The data:
★ ★ ★ ★ ★

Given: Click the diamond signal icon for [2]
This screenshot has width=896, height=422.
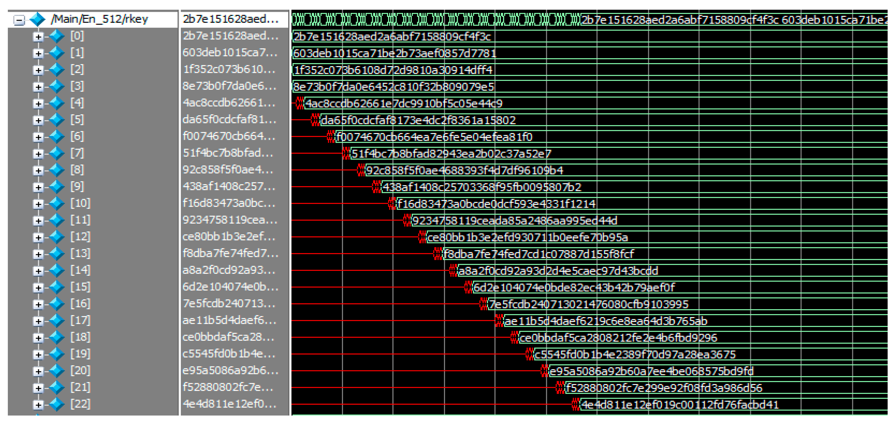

★ ★ ★ ★ ★

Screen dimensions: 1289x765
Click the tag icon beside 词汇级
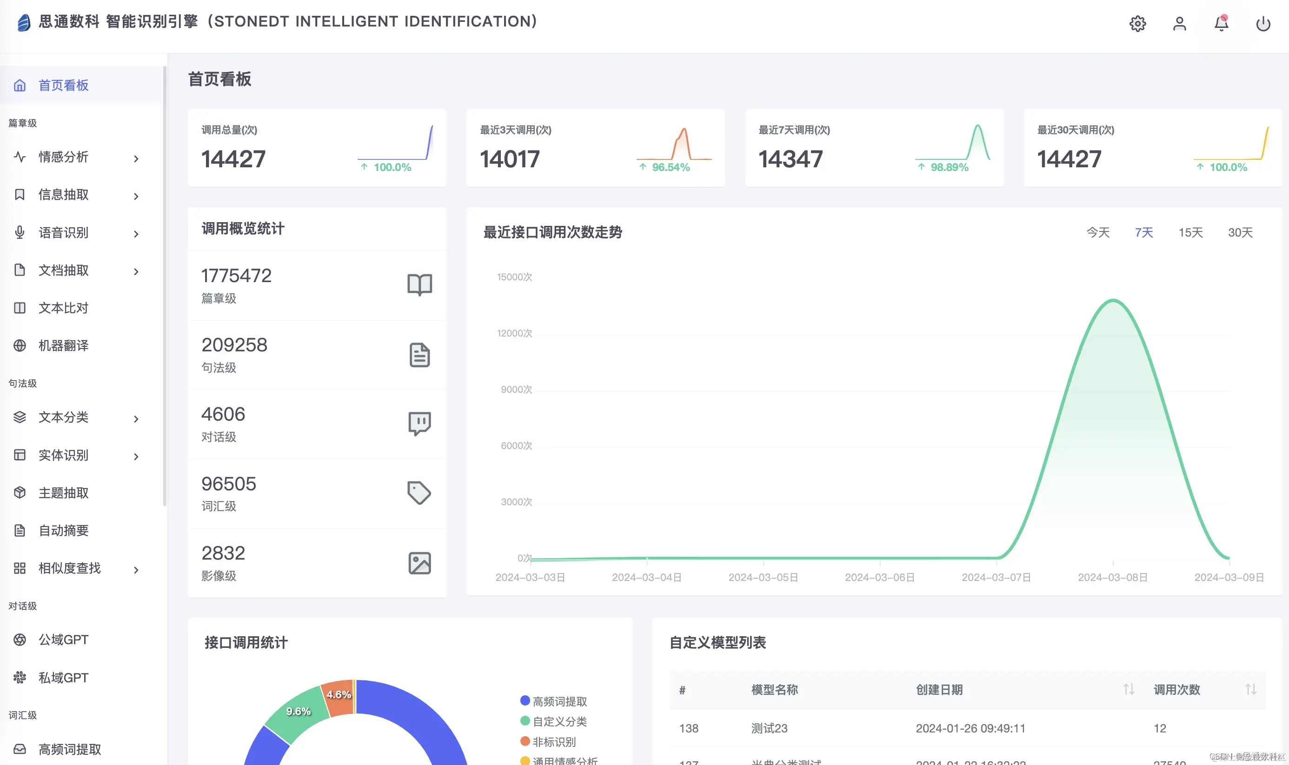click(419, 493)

★ ★ ★ ★ ★

Exercise description: From the records above, copy only the lines starting with the line that holds "Given: Click the diamond signal icon for [2]" and going on through the line that holds "This screenshot has width=896, height=422.", exactly as written.

Answer box:
Given: Click the diamond signal icon for [2]
This screenshot has width=896, height=422.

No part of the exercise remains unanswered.